Distinguished Delegates, there is an overwhelming consensus amongst the majority of stakeholders, that there should be substantial structural change in the economy that would unlock growth and allow for development.


Adversity often also comes with opportunity. South Africa is now on the threshold of an important opportunity to imaginably and with unity of purpose, reshape its economic landscape.

The current conjuncture presents an opportunity to meaningfully reset the South African economy. It is an opportunity to build a new, inclusive economy that benefits all South Africans. This is a moment for a permanent and decisive break with our past of low and declining growth, falling per capita income, low investment, as well as high and deeply entrenched levels of inequality, poverty and unemployment.

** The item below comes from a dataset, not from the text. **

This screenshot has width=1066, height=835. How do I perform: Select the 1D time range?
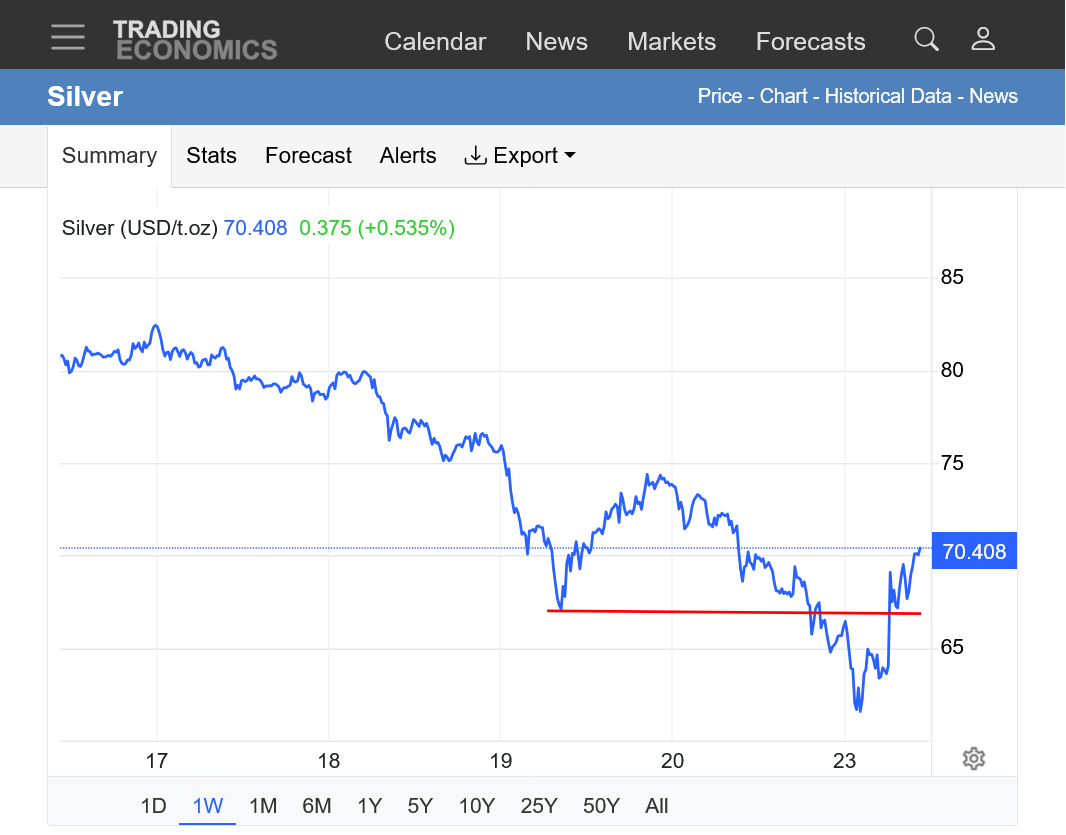click(153, 806)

By convening this important summit, Parliament seeks to strengthen and accelerate efforts to build an activist developmental state, particularly for purposes of promoting inclusive economic growth.


Through targeted and strategic oversight, Parliament seeks to ensure that that the broader state machinery works cohesively and strategically, to achieve South Africa’s developmental objectives. To this end, the Economic Reconstruction and Recovery Plan provides the platform and roadmap from which to drive inclusive growth and create mass employment.


Beyond this session, the NCOP in particular, as guided by its three coordination mandate, seeks to ensure synergy, cooperation and coordination of all strategic development catalyzing projects, which are both scalable and able to create mass employment.


Honourable Members, there is consensus among social partners that to generate growth and inclusive development, within the context of South African historical trajectory, require an exceptional form of state, a capable state.


Ziya Onis, a Turkish political economist, has argued that developmental state that perform well are those that have clear development plans as well as the proper support of the political elite.

We are here as Parliament through the sectoral agenda, to provide the political support in order to accelerate inclusive economic growth. As members of Parliament, we agree that we need a multipronged approach to bring about a democratic developmental state in South Africa and this is still feasible.

Policies, the sectoral compact, and the creation of a developmental state, require a clear developmental agenda, which is implemented in a targeted and meticulous manner.


Conclusion 

Visionary leadership that is capable of mobilizing support across interests and sectors and managing spoilers is required. We call for a recovery process that leaves no one behind, and for a recovery that is smart and leaps forward, instead of only fixing the immediate issues and restoring the status quo.

Thus, the immediate measures have to be complemented with policy solutions that target the medium-term and the long-term impact.


Honourable Members, the Economic Reconstruction and Recovery Plan is aimed at stimulating equitable and inclusive growth. Let this plan not be a pact for the elite, but let its discourse be discussed in all street corners, church gatherings, political rallies, while enabling a festival of ideas to shape the form and content of this blueprint. Above all this, let us place implementation of the economic reconstruction and recovery plan at the centre of our transformation agenda today, as one of the most suitable mechanisms to realize the transformation we seek.


South Africa has never been short of economic policy documents and prioritized plans. It is policy rich but implementation poor. Hopefully we won’t fail to make true of the Economic Reconstruction and Recovery Plan.